Жиль Делез. Критика и клиника. Пер. с французского О.Е. Волчек и С.Л. Фокина. - СПб.: Machina, 2002, 240 с.
Перед нами последнее произведение Делеза. Трагическое письмо, обращенное к самому себе в ретроспекции прощального взгляда. Письмо больного человека, предчувствующего момент, когда логика боли из пограничной превратится в тотальную и смертоносную. Время, когда сопротивляться болезни будет немыслимо, а мыслить - прежде всего саму болезнь - невозможно. Предчувствуя катастрофу, философ старается именно ее сделать объектом мысли, образовав хрупкое сочетание смысла и факта, возможного в опережающем высказывании.
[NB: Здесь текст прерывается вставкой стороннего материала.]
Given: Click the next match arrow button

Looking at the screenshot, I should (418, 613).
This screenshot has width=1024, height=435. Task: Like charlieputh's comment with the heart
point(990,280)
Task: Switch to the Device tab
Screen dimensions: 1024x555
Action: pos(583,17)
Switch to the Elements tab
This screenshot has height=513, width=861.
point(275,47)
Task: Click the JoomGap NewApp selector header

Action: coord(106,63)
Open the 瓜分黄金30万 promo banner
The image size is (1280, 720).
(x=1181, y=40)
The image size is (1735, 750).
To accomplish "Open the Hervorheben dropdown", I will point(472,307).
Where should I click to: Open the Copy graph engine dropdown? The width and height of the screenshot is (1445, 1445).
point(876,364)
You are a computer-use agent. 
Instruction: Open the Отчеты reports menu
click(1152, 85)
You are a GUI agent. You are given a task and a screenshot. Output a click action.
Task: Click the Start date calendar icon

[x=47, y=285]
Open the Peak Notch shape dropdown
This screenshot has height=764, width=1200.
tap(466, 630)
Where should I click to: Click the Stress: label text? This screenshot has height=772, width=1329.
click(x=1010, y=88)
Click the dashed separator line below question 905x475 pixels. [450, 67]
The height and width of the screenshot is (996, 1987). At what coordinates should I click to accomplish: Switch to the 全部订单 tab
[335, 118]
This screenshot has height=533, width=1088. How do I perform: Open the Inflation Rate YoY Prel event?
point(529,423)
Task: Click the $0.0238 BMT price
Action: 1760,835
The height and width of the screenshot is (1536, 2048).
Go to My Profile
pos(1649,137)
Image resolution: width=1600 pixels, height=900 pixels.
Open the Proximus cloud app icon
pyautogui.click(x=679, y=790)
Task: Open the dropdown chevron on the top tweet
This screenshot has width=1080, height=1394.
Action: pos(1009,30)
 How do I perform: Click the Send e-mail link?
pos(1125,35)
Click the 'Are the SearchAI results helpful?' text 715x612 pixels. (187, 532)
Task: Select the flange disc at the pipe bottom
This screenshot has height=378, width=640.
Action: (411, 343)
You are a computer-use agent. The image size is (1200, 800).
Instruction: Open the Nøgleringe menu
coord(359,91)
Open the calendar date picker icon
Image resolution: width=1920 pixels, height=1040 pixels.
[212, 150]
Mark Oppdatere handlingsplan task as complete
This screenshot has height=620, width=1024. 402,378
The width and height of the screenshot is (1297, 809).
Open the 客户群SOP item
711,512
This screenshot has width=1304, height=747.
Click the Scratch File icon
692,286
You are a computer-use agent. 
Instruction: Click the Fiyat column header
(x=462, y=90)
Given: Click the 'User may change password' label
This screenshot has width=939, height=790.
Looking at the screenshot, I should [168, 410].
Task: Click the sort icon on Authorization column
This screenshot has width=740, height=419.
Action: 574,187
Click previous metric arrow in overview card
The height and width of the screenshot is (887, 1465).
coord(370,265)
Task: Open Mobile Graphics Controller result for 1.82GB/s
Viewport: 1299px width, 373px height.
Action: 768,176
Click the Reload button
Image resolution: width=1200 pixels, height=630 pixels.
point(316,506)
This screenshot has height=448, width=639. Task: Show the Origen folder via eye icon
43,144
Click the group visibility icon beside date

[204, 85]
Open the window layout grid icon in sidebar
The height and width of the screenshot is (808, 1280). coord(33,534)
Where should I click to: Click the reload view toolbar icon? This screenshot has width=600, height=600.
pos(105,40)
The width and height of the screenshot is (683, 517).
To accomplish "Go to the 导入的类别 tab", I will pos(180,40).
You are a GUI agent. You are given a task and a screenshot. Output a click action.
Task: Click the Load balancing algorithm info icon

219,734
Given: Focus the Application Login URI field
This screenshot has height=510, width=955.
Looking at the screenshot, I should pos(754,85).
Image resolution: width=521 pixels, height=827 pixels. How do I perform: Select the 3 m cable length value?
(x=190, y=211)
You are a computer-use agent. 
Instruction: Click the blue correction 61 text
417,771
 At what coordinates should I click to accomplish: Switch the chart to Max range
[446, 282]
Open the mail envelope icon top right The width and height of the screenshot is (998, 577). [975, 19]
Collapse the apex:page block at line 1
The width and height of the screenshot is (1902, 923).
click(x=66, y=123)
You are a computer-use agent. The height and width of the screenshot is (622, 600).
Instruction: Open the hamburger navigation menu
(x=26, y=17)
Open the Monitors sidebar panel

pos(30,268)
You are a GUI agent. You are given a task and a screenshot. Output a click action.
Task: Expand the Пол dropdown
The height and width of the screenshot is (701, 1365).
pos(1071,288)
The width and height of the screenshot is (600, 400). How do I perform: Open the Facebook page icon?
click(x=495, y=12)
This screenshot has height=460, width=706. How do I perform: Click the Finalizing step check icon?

Главы книги - пестрые размышления, критические заметки и литературные очерки, объединенные темой болезни, образами больного языка и больного сознания. Привычные для любителей шизоанализа авторитеты - Арто, Ницше, Беккет, Кафка - высвечиваются в клиническом аспекте "случая". Случая языка. Все они - заключенные клиники, где источники больного сознания локализуются в изоляторе литературного творчества. Пишущий всегда творит новый язык, утверждает Пруст. И этот язык обречен на процедуру отторжения, продолжает Делез. Отвергнутое письмо, божественное косноязычие, заикание, лингвистические фантомы шизофрении, извращенное обращение с языком и язык, порождающий извращение, - вот спектр явлений, достойный критического разбора. Литературное творчество как способ преодоления пагубной логики болезни - вот сверхизмерение "Критики".
Главный вопрос текста - "Как возможна литература?" - приводит к ответу, который неизбежно превращает филологию в метафизику. Литература возможна лишь как самоутверждение смысла перед ликом бессмыслия, рождение нечто в разворачивающемся поле ничто. Внимание философа совершает круг, вновь возвращаясь к проблематике, анализ которой сделал его знаменитым. Невооруженным взглядом видно, что "Критика и клиника" дублирует "Логику смысла".
Однако между этими текстами существует заметное различие, которое и придает ценность повторению делезовской мысли. Машина мысли в "Клиники" разобрана, ее детали существуют в пространстве нереализованного замысла. Читателю предоставляется повертеть в руках лишь фрагменты, лоскутки текстов, привлекшие внимание философа, чтобы самому понять их значение. Лаборатория смысла пустует. Разум, затеявший синтез алхимического эликсира, оставил свой проект незавершенным. Энциклопедия абсурда осталась недописанной.
Тот же, кто решится продолжить делезовскую мысль, восстановить замысел и встроиться в разомкнутую концептуальную схему, должен будет дать клятву Гиппократа, потому что писать для Делеза значит лечить. Исцелять болезни мироздания, которые всегда слиты с болезнями души, которым нет числа. Излечение связано с личным постижением: понять значит заразиться (бессмыслием), чтобы, вступив в борьбу со смертельным недугом, самому породить новый смысл. Роли врача и больного слиты в фигуре философа-алхимика, который должен стать исцеляющим, исцеляемым и эликсиром, несущим исцеление и восстановление потерянной целостности мира. Эта целостность не дана (и не может быть дана) в книге. Она возможна лишь как предразмеченный путь, по которому двинется другой.